Prompt:
Please repeat exactly the lines below from the one containing "The height and width of the screenshot is (858, 968)." down to the one containing "Instruction: Click the", both included, and nothing else.

Information supplied:
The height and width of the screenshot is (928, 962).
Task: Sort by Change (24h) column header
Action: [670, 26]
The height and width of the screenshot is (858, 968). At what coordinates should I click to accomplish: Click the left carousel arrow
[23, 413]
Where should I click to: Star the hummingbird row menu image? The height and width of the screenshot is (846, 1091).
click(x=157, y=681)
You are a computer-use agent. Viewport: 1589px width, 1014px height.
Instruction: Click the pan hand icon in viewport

---

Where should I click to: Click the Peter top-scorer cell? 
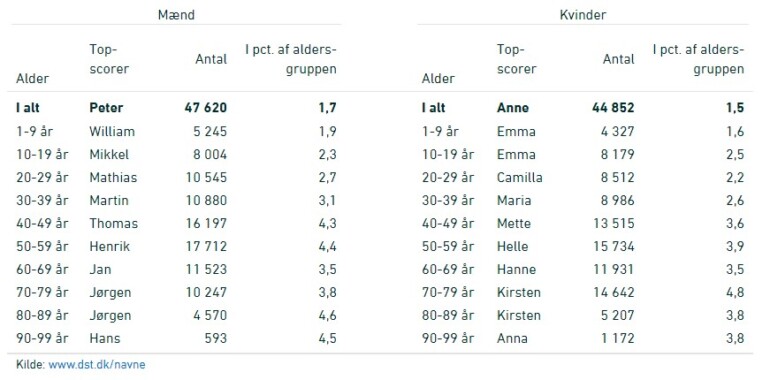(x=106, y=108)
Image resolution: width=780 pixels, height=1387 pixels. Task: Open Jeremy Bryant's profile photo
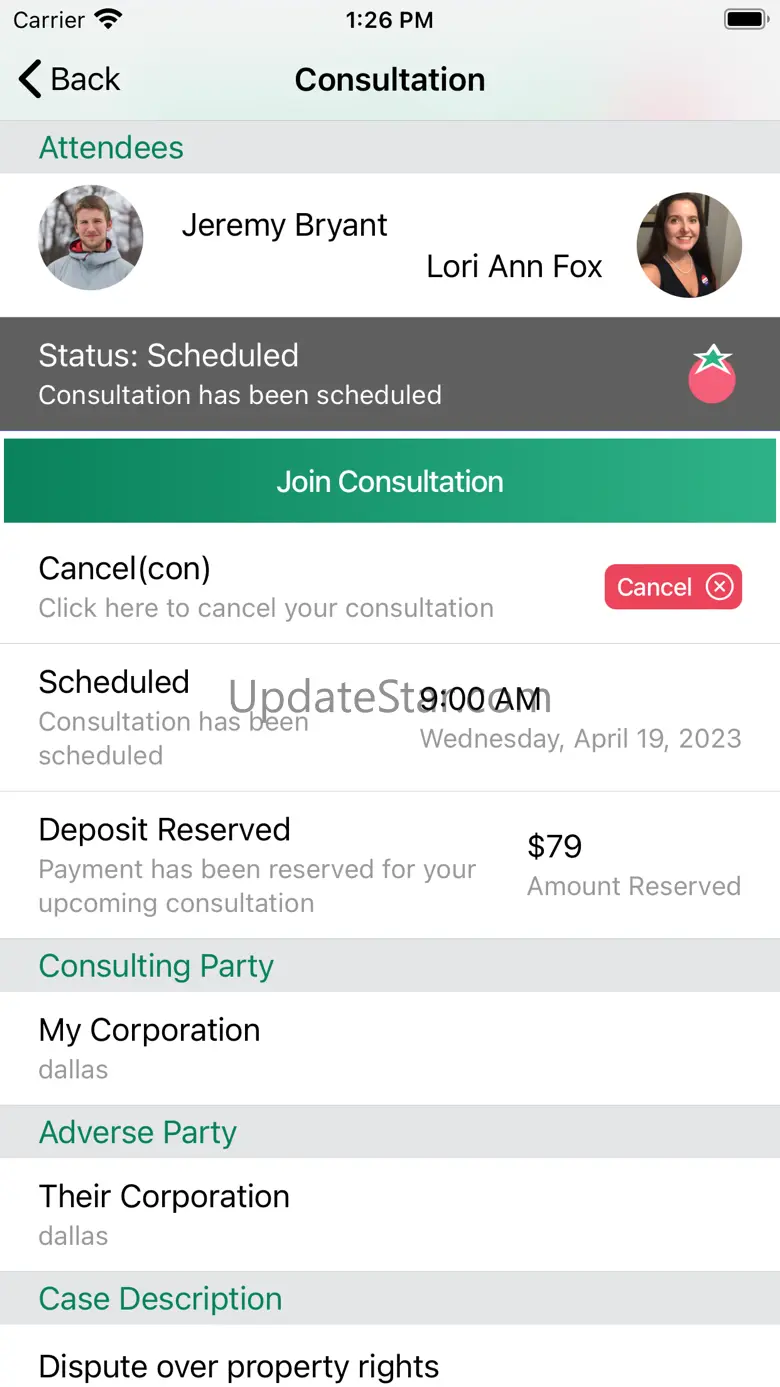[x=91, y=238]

Solved exercise:
The height and width of the screenshot is (858, 968). At what coordinates should I click to accomplish: Click the left carousel arrow
[23, 413]
Where should I click to: Star the hummingbird row menu image? The height and width of the screenshot is (846, 1091).
click(x=157, y=681)
You are a computer-use agent. Viewport: 1589px width, 1014px height.
Instruction: Click the pan hand icon in viewport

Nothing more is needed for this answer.